This article was published:

This is a shared entry with Marie Dalley

Marie Dalley (Ma) (1880-1965), scrap-metal merchant and mayor, and Clare Josephine Cascarret (1902?-1977), city councillor, were mother and daughter. Marie was born on 4 June 1880 at Kewell, near Minyip, Victoria, and registered as Minnie Mary, fifth child of German immigrants Carl Heinrich Fimmel, farmer, and his wife Matilda, née Baum. On 18 July 1897 in her parents' home at Kewell she married with Wesleyan forms John Thomas Francis Moroney, a carpenter.

Styling herself Marie Dalley and declaring herself a widow, in 1905 she found a job in Melbourne as a part-time packer for a tea firm; after work she sewed oatmeal bags at four pence per thousand. She later bought three hundred fire-damaged chairs for thirty shillings, repaired them and sold them for five shillings each. Learning that greater profits were to be made from reselling scrap metal, she obtained a dealer's licence and operated from a South Melbourne hardware business, purchased for £600, one-sixth of which she had borrowed. In 1914 she bought out a hardware business in Elizabeth Street, Melbourne.

World War I 'turned old iron into gold' and Ma Dalley's business expanded. In 1915 she bought the wreck of the schooner, Rio, which insurance assessors wrote off after it had run aground off King Island. Camped overnight in an abandoned hut, she found the sails, winches and cargo that had been hidden by beachcombers, and made £80 profit on the deal. She travelled widely, buying plant from the goldfields and hunting for items on order. Indefatigable and reluctant to waste time, she journeyed to and from Sydney on the overnight train.

Having rented the premises, in 1925 Dalley paid £25,000 for the freehold of a three-acre (1.2 ha) site in Bedford Street, North Melbourne. Her business, M. Dalley & Co. Pty Ltd, grew to be one of the largest scrap-dealers in the country. She presided over apparent chaos with precision. Sewing-machines, coppers, bath screens, coils of wire, telephones, petrol bowsers, wheels, boxes, rods, garden rollers, ships' boilers, machines for corrugating iron and grinding gravestones, two-ton vats, stoves and chains were offered for sale.

Dalley subsequently bought the bankrupt Shepparton Freezing Works for £15,000, reorganized the business, opened a butcher's shop next door and by 1946 was exporting 20,000 lambs annually to Britain. She pioneered a system of pre-cooling fruit for local growers and canneries, holding it green until ready for market. In addition, she began to manufacture margarine, owned and supervised a farm near Horsham, and acquired city properties.

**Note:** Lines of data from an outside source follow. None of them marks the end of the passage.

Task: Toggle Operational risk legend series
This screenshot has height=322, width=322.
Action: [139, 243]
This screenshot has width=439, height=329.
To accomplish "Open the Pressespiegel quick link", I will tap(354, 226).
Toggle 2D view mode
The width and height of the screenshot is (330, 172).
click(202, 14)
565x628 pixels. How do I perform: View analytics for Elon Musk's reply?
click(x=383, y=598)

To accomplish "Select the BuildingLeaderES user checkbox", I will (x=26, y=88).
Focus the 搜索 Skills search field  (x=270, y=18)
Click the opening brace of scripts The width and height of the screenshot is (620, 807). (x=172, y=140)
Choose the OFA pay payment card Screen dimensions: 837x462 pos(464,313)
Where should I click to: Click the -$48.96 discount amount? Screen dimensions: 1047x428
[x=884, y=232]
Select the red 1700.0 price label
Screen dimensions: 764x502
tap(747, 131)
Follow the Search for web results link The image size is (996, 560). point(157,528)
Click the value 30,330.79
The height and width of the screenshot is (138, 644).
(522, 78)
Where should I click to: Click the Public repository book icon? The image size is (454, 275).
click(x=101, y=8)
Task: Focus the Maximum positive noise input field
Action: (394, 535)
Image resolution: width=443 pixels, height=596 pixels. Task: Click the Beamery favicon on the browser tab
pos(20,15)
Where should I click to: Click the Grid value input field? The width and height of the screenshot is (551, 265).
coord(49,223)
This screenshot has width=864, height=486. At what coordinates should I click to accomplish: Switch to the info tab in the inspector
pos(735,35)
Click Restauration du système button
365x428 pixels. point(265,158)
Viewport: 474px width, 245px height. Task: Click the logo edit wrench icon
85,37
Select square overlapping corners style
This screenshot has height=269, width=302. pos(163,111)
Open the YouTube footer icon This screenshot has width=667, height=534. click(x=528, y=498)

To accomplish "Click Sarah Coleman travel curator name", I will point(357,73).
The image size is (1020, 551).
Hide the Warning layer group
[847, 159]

From 1918 Dalley had assisted many ex-servicemen to start in business, often as their guarantor. She and her daughter Clare bought food at the Victoria Market which they distributed in North Melbourne and they kept open house for visiting sailors. Ma was an active participant in and contributor to such charities as the North Melbourne Boys' Club, the Mooroopna Bush Hospital and the City Free Kindergarten. During World War II she supervised the Red Cross Waste Products Depot which made profits of more than £70,000. She was patron of the Ravenswood old people's home at Ivanhoe and in 1948 tried to develop a settlement for elderly women on her property near Bendigo.

A justice of the peace (from 1935) and honorary secretary of the Women Justices' Association, Dalley served every Wednesday as special magistrate of the North Melbourne Court where she displayed firm views on drunkenness. In 1949 she was appointed O.B.E. She later sat on the bench of the Children's Court, through which she met Katherine Trahan who became her ward and worked in the ironmongery yard. Neighbours set their watches as Kay drove Ma from their Kew home at 7.30, six mornings a week; regardless of the weather, Ma wore a fur coat. A firm but generous employer, Dalley believed in equal pay for equal work. She favoured the reduction of the working week to forty hours as the only way to maintain high levels of employment. Some of her workers were with her for thirty years and she introduced a scheme to provide her staff with shares in the business.

In 1948 Dalley was elected to the Kew City Council; in 1954 she was its first woman mayor. An active member of the public works and health committee, she broke convention by insisting that money collected for the mayoral gift should be donated to the St George's Hospital Appeal. In 1951 she was a delegate to the Jubilee Women's Convention in Canberra. She was narrowly defeated at the council elections in 1963.

Survived by her two daughters, Ma Dalley died on 8 May 1965 at Kew and was buried with Anglican rites in Minyip cemetery. Her estate was sworn for probate at £148,442. Her daughters lost a bitter court case when a former employee won an appeal to the High Court of Australia overturning a Supreme Court ruling on the status of employee shares.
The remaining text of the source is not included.